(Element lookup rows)

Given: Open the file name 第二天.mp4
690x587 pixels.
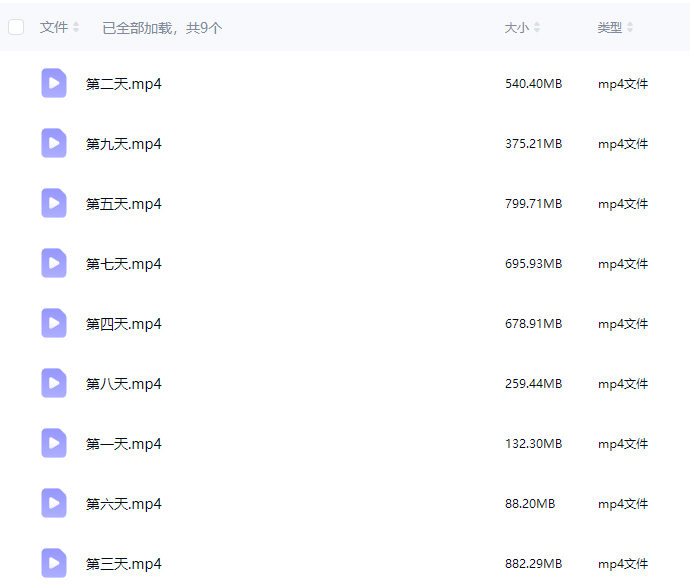Looking at the screenshot, I should pos(123,84).
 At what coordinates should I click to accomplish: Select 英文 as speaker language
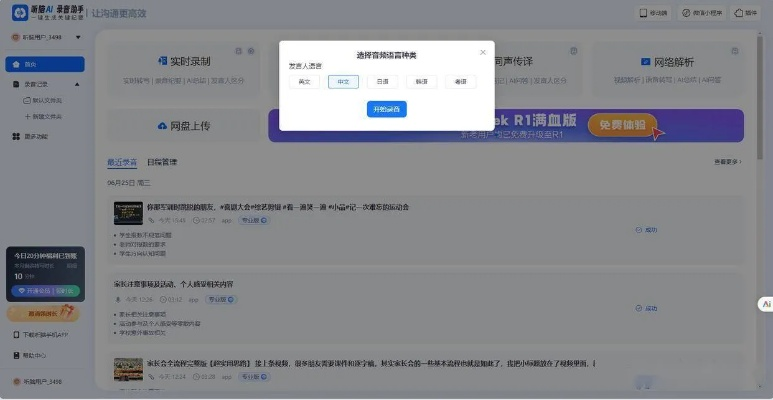click(x=304, y=82)
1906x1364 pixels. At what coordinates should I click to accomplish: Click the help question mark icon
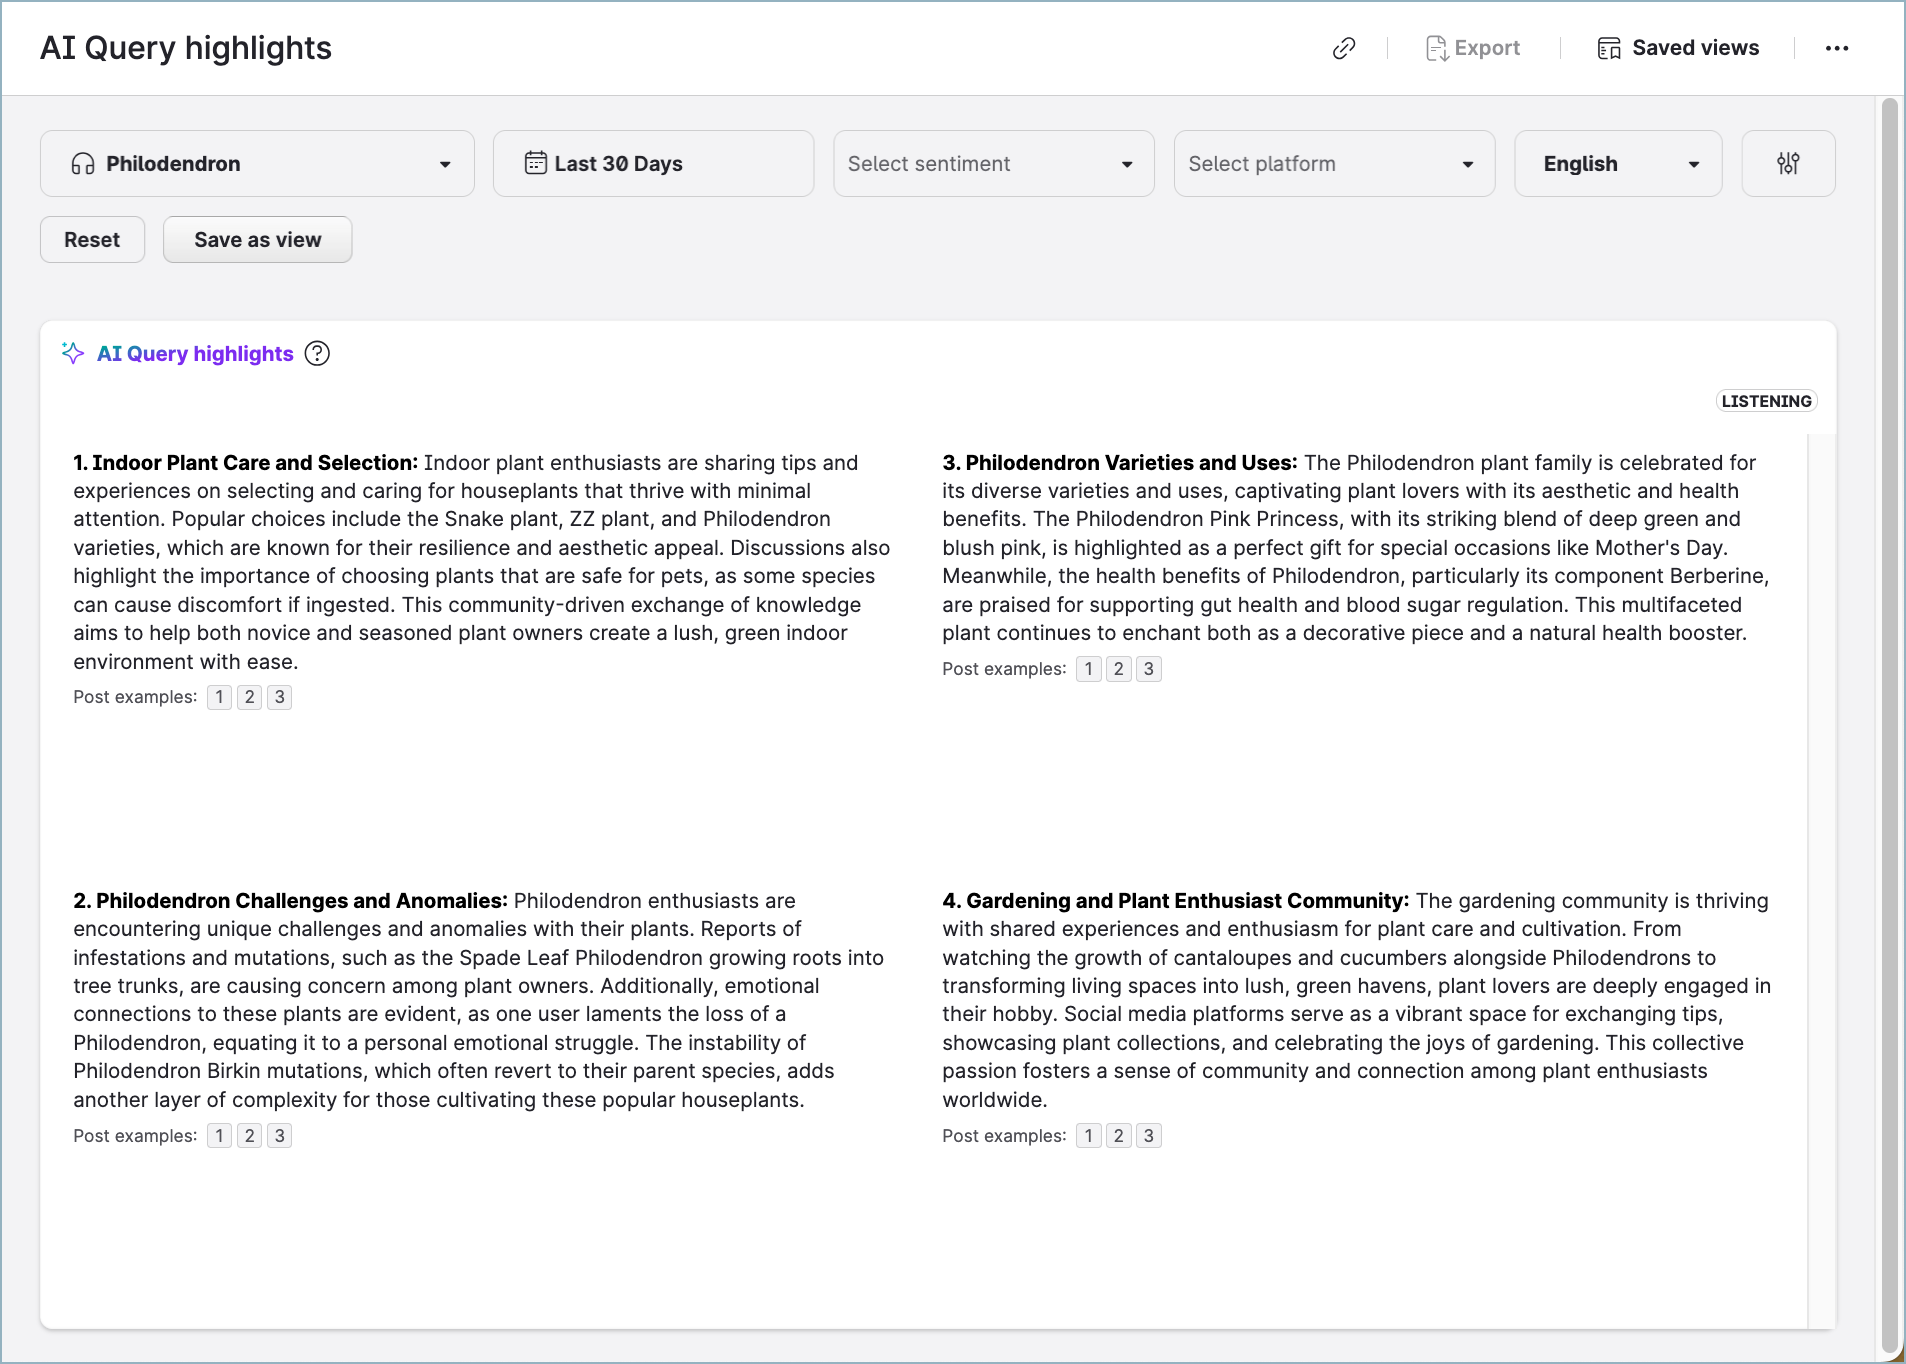pos(317,354)
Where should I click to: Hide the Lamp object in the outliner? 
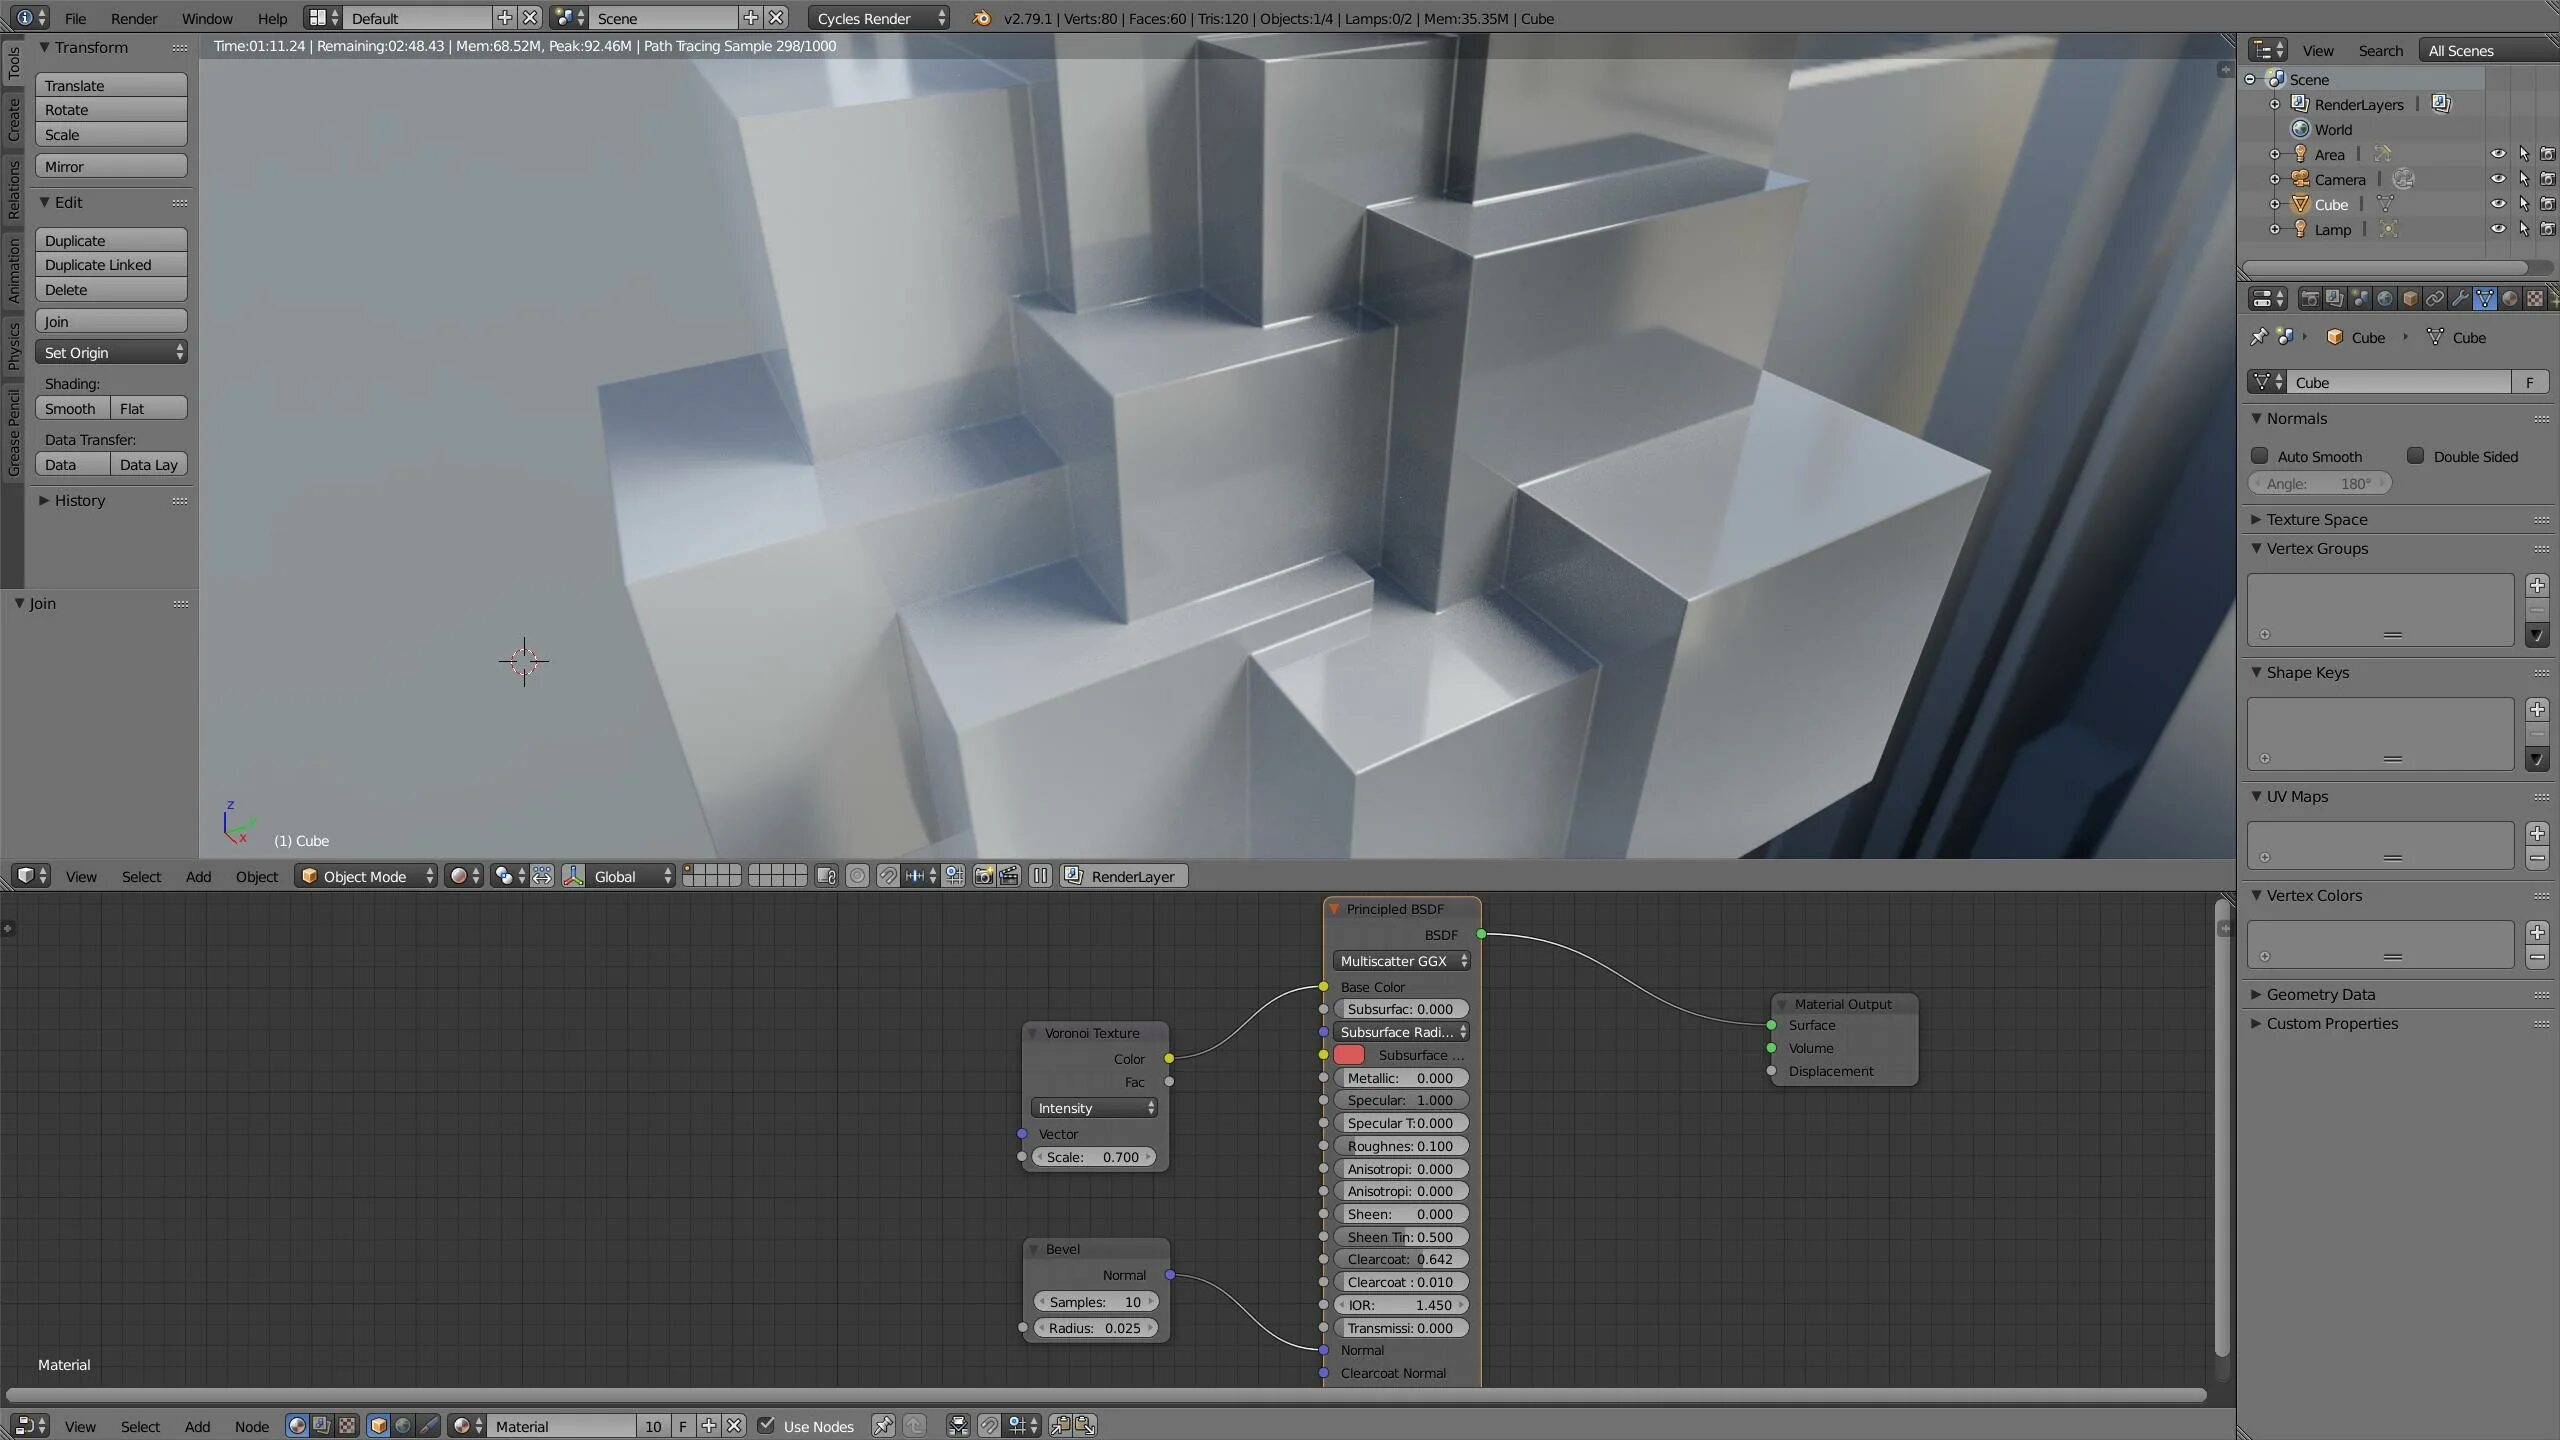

* _Task to complete_: Print every row above word for word, leaving out the pictures.

* _Full answer_:
Given: Open the file name 第二天.mp4
690x587 pixels.
Looking at the screenshot, I should pos(123,84).
 At what coordinates should I click to accomplish: Select 英文 as speaker language
click(x=304, y=82)
1906x1364 pixels. At what coordinates should I click to accomplish: Click the help question mark icon
pos(317,354)
Where should I click to: Hide the Lamp object in the outliner? 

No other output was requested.